Honestly I expected it to be slower (which it was), but I figured it's
worth seeing what alternate plans it'll generate (specifically to see how
it cost a nested loop on that join to compare to the fast plan).
Unfortunately, it generated a merge join, so I think it might require both
enable_hashjoin=false and enable_mergejoin=false to get it which is likely
to be even slower in practice but still may be useful to see.
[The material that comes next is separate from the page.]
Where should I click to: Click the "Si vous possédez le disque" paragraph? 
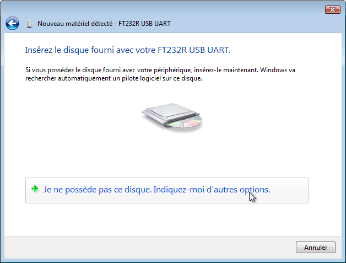160,74
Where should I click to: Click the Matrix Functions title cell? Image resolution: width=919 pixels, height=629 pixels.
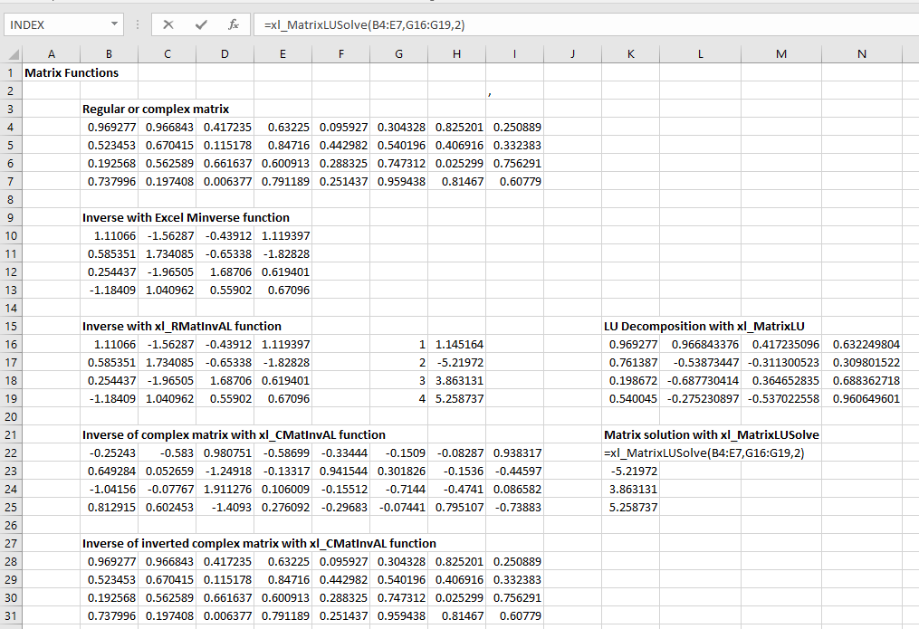pyautogui.click(x=72, y=72)
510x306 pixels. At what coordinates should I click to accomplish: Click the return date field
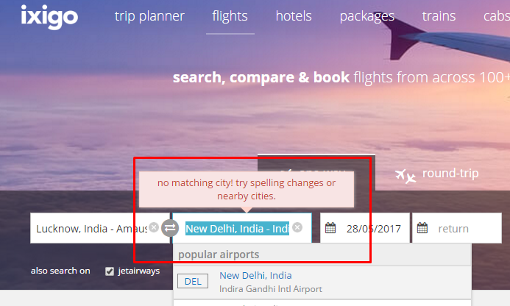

Re: index scan of whole table, can't see why

From
"Dan Langille"
Date:
On 20 Jan 2005 at 7:26, Stephan Szabo wrote:

> On Thu, 20 Jan 2005, Dan Langille wrote:
>
> > On 20 Jan 2005 at 6:14, Stephan Szabo wrote:
> >
> > > On Wed, 19 Jan 2005, Dan Langille wrote:
> > >
> > > > Hi folks,
> > > >
> > > > Running on 7.4.2, recently vacuum analysed the three tables in
> > > > question.
> > > >
> > > > The query plan in question changes dramatically when a WHERE clause
> > > > changes from ports.broken to ports.deprecated.  I don't see why.
> > > > Well, I do see why: a sequential scan of a 130,000 rows.  The query
> > > > goes from 13ms to 1100ms because the of this.  The full plans are at
> > > > http://rafb.net/paste/results/v8ccvQ54.html
> > > >
> > > > I have tried some tuning by:
> > > >
> > > >   set effective_cache_size to 4000, was 1000
> > > >   set random_page_cost to 1, was 4
> > > >
> > > > The resulting plan changes, but no speed improvment, are at
> > > > http://rafb.net/paste/results/rV8khJ18.html
> > > >
> > > > Any suggestions please?
> > >
> > > As a question, what does it do if enable_hashjoin is false? I'm wondering
> > > if it'll pick a nested loop for that step for the element/ports join and
> > > what it estimates the cost to be.
> >
> > With enable_hashjoin = false, no speed improvement.  Execution plan
> > at http://rafb.net/paste/results/qtSFVM72.html
>
> Honestly I expected it to be slower (which it was), but I figured it's
> worth seeing what alternate plans it'll generate (specifically to see how
> it cost a nested loop on that join to compare to the fast plan).
> Unfortunately, it generated a merge join, so I think it might require both
> enable_hashjoin=false and enable_mergejoin=false to get it which is likely
> to be even slower in practice but still may be useful to see.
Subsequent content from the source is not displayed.